- PROBLEM TO SOLVE -
For the data below, give again exactly the lines from the one containing "This screenshot has height=897, width=1939." through the one containing "You are a computer-use agent. Image resolution: width=470", both ends included, and no others.

[Collected data entries]
* * *

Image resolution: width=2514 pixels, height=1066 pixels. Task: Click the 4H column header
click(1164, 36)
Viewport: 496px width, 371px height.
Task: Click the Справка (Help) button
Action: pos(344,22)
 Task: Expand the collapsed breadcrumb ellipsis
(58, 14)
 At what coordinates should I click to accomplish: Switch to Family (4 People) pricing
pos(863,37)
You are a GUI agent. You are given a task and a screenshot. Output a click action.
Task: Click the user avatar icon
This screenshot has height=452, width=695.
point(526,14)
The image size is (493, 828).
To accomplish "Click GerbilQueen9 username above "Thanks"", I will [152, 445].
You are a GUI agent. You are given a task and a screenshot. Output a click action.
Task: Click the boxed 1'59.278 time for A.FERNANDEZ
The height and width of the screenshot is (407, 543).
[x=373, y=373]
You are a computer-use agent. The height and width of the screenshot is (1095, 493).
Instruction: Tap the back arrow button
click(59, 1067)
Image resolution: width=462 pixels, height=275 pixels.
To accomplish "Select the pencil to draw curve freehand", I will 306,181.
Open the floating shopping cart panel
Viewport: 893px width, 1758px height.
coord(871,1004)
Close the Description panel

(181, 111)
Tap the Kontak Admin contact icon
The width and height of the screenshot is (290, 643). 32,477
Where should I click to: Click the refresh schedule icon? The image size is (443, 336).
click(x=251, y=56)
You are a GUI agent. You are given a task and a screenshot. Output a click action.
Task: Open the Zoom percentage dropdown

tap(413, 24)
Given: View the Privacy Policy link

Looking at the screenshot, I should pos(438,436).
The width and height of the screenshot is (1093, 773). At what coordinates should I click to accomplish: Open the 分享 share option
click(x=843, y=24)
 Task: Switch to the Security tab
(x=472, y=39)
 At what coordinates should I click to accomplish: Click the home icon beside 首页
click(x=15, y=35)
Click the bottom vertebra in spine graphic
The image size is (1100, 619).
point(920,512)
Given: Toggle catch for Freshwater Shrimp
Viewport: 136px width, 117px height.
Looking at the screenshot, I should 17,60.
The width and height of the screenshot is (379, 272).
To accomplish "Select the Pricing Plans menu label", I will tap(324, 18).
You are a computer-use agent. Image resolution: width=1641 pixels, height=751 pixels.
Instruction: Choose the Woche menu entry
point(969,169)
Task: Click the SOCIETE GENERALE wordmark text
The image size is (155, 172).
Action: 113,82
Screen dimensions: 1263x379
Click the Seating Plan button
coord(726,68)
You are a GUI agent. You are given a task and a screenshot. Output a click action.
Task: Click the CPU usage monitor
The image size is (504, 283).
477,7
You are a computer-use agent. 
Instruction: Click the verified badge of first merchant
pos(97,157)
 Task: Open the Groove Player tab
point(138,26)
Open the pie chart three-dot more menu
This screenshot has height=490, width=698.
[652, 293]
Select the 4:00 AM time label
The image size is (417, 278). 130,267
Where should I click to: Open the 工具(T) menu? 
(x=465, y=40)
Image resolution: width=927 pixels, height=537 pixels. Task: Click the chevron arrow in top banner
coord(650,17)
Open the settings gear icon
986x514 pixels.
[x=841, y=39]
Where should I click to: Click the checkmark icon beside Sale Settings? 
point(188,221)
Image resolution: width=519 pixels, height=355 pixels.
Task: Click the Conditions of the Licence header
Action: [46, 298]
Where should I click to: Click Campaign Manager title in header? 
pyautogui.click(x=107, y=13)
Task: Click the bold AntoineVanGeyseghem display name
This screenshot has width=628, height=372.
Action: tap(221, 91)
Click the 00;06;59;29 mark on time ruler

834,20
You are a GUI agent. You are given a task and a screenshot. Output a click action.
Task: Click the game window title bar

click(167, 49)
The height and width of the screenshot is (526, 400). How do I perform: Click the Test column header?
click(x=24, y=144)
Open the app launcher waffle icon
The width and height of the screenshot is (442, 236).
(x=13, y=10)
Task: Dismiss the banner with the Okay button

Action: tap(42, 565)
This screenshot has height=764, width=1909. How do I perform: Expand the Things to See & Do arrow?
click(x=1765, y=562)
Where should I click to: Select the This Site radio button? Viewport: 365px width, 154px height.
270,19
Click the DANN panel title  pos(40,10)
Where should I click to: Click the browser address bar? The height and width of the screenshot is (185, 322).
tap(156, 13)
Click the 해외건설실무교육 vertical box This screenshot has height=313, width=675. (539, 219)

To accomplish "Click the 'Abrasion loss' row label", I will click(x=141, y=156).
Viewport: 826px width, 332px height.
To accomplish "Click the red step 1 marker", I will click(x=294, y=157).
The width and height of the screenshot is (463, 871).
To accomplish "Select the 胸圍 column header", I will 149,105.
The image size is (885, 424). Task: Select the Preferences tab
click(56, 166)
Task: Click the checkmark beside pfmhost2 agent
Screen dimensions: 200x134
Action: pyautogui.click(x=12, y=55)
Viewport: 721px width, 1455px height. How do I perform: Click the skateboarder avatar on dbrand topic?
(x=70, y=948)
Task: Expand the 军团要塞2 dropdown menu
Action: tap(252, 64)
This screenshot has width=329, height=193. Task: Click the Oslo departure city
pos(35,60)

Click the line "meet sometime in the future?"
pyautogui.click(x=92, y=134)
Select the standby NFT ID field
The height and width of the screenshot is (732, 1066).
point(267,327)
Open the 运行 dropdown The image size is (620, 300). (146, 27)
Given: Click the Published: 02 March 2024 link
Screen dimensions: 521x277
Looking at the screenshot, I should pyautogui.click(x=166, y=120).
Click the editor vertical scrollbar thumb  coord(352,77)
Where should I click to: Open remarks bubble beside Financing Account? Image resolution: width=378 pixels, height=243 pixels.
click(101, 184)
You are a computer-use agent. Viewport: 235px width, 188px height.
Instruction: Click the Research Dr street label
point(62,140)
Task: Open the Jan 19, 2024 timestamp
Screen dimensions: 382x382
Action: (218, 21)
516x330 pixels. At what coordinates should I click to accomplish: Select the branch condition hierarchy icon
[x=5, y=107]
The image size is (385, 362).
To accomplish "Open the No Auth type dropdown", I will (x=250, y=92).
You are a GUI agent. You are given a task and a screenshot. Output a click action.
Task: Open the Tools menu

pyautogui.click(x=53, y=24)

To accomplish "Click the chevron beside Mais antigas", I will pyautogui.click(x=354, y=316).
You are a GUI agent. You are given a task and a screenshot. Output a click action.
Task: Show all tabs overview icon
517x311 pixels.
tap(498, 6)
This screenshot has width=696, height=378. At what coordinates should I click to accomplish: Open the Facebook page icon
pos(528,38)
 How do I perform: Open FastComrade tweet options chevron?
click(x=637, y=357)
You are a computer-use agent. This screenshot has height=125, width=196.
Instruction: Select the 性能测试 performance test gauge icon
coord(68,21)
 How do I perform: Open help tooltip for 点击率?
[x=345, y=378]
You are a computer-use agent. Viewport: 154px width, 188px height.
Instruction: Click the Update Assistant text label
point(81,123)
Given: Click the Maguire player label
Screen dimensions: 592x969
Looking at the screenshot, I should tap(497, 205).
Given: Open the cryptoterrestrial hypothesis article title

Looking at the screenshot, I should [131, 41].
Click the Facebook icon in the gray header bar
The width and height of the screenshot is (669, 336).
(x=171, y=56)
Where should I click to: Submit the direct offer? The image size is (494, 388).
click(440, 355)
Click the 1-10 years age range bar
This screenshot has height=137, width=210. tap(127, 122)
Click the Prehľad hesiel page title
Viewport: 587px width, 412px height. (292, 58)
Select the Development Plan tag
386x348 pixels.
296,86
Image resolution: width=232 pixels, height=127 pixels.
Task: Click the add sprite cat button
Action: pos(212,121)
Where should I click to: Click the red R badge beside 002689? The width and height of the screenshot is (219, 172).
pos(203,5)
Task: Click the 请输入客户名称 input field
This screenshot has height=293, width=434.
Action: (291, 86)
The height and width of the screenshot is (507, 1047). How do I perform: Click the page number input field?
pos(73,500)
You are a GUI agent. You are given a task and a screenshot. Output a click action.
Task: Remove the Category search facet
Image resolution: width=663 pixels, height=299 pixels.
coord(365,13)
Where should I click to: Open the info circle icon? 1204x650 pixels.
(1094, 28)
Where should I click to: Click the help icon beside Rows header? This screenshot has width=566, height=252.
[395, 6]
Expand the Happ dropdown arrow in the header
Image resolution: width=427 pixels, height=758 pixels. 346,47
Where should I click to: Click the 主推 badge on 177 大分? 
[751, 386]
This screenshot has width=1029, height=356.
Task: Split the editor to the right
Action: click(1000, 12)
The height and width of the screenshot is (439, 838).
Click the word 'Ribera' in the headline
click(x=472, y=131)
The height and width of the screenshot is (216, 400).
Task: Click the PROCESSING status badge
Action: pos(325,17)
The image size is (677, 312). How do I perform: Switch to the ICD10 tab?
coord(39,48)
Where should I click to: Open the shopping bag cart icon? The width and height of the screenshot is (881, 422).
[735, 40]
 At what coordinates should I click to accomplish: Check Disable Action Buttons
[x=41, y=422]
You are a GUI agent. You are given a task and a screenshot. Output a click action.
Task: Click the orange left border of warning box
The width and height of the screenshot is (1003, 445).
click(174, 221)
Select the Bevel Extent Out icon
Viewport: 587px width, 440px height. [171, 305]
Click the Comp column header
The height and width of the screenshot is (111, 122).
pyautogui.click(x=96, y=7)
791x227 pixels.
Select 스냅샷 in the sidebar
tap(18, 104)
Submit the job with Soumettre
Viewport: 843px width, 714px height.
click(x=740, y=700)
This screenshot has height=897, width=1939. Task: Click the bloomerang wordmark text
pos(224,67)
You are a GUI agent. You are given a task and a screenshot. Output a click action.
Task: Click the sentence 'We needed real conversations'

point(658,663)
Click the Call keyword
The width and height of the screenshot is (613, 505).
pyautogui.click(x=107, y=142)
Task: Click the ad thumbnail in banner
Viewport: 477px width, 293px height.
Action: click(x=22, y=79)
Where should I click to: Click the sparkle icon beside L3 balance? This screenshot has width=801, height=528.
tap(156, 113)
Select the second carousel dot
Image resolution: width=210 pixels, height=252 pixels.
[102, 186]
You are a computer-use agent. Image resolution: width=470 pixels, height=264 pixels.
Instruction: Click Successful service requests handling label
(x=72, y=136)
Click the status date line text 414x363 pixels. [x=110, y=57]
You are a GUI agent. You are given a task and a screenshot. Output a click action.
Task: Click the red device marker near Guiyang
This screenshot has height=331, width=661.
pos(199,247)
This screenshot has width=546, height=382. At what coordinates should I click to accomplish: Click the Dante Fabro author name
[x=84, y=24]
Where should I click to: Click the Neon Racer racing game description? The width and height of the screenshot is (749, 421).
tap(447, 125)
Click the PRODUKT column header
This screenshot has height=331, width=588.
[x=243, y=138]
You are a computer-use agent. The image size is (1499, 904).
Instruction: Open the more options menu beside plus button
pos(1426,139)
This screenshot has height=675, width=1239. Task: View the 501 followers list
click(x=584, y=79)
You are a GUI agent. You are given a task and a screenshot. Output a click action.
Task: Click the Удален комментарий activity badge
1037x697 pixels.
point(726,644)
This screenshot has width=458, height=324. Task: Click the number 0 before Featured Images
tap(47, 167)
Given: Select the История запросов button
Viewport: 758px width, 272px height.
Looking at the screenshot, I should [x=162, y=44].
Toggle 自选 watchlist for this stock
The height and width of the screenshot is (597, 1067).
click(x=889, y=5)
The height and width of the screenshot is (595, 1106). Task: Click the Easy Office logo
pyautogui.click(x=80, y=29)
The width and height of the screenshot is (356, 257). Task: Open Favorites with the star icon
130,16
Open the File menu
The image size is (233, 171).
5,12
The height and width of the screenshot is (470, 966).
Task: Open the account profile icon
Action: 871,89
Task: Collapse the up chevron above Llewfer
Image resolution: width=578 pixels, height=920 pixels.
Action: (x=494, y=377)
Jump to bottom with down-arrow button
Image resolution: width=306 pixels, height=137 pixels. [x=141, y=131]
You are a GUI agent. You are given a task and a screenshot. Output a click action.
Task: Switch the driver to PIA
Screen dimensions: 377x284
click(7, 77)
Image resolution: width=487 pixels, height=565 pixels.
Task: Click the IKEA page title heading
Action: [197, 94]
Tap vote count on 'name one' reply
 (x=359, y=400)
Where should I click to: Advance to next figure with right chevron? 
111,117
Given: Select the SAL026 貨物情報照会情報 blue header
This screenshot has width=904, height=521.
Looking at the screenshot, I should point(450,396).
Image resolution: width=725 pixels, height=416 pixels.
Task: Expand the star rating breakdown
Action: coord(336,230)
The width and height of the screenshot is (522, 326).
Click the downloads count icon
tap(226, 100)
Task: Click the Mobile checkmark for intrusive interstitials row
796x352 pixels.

* * *

- EXERCISE OUTPUT -
This screenshot has height=897, width=1939. Task: Click the bloomerang wordmark text
pos(224,67)
You are a GUI agent. You are given a task and a screenshot. Output a click action.
Task: Click the sentence 'We needed real conversations'

point(658,663)
Click the Call keyword
The width and height of the screenshot is (613, 505).
pyautogui.click(x=107, y=142)
Task: Click the ad thumbnail in banner
Viewport: 477px width, 293px height.
Action: click(x=22, y=79)
Where should I click to: Click the sparkle icon beside L3 balance? This screenshot has width=801, height=528.
tap(156, 113)
Select the second carousel dot
Image resolution: width=210 pixels, height=252 pixels.
[102, 186]
You are a computer-use agent. Image resolution: width=470 pixels, height=264 pixels.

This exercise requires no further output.